Certain embodiments of the present disclosure describe a trigger assembly for a crossbow. The trigger assembly may include a trigger pull weight adjustment mechanism that allows a user to adjust the trigger pull weight of the crossbow.

Description

The present application claims priority to provisional application Ser. No. 62/151,600 filed on Apr. 23, 2015.
FIELD OF THE INVENTION
Aspects of the present invention deal with crossbows, and in particular deal with trigger assemblies for use in crossbows.

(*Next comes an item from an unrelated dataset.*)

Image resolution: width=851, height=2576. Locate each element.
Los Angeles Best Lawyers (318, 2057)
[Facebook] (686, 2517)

BACKGROUND OF THE INVENTION
Crossbows have been used for centuries for both hunting and recreation. They are typically characterized by horizontal limbs mounted on a stock with a bowstring that is drawn to store energy that is transferred to a bolt upon firing. The bowstring is held in a string catch that holds the bowstring until the user is ready to fire. When the user is ready to shoot the bolt, the user pulls a trigger. Upon pulling the trigger, a series of interactions occurs between components of a trigger assembly, allowing the bowstring to be released from the string catch and allowing transfer of stored energy in the bowstring to the bolt.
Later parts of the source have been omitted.